La gauche au pouvoir ne semble pas en mesure de se réinventer, de ré-enchanter l’action politique, elle qui patauge, semi-moribonde, dans des idéologies contradictoires, et qui s’englue au rythme de son indécision, faisant fi de l’urgence sociale, de l’urgence esthétique et poétique mais aussi de l’urgence de sa survie. Une gauche dans le moule confortable et vaseux de la social-démocratie à la française, qui a perdu son courage historique et qui ne s’adresse plus au peuple que dans le jargon lénifiant des technocrates. Ce n’est pas les armes qui lui manquent, ce ne sont pas les projets, ce ne sont même pas les idées qui fourmillent pourtant en secret chez beaucoup, c’est plus l’audace et l’ambition, ces folies qui emportent les peuples, ce pari éternel d’un monde réellement meilleur, ce pari visionnaire sur le poétique, sur la beauté, sur les formes invisibles qui sont dans le réel. Cette audace, qui est l’apanage de la jeunesse, est à réinventer, à réveiller, à ré-enchanter.
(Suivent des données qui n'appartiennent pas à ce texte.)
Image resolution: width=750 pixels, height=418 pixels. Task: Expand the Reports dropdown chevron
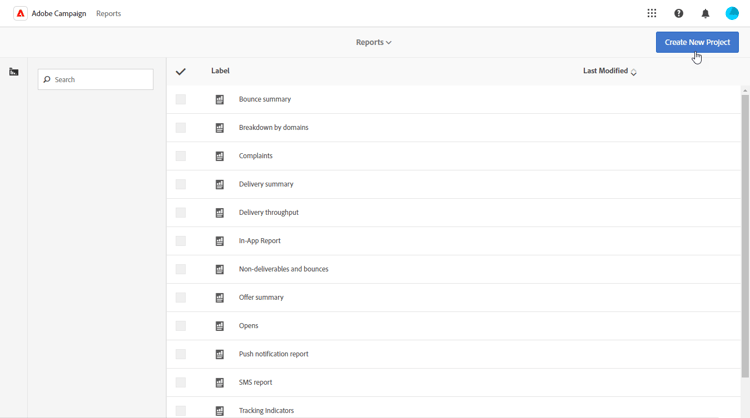[x=389, y=43]
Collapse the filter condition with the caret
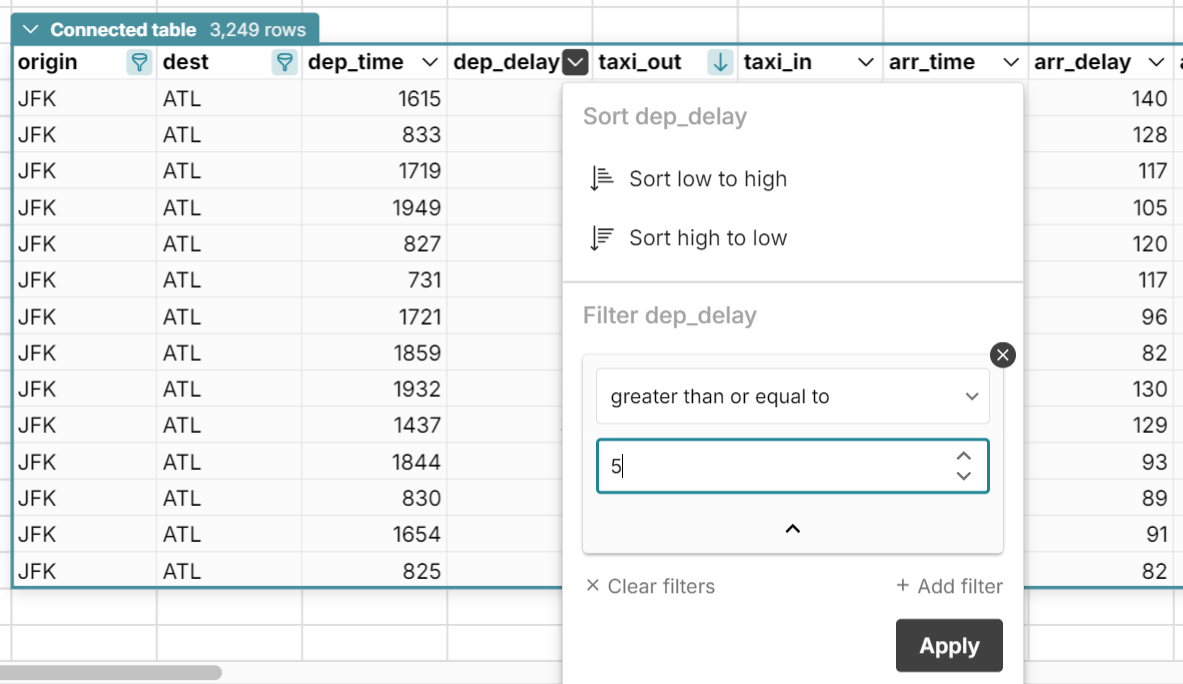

Evidemment, les Français ne sont pas les seuls acteurs de leur destin. Dans l’Europe qui ne cesse de se construire plus avant, dans la mondialisation galopante qui intensifie à grande vitesse tous les échanges et tous les réseaux de part le monde, il ne faut plus réfléchir seul, ni même à plusieurs : il faut réfléchir à tous. Le défi est d’autant plus important que la voix de la France est encore de celle que l’on peut entendre, certes de plus en plus faiblement, dans le concert tonitruant des nations, des entreprises, des hommes et des femmes. Mais qu’importe la puissance du porte-voix : si le message est juste, il saura être entendu.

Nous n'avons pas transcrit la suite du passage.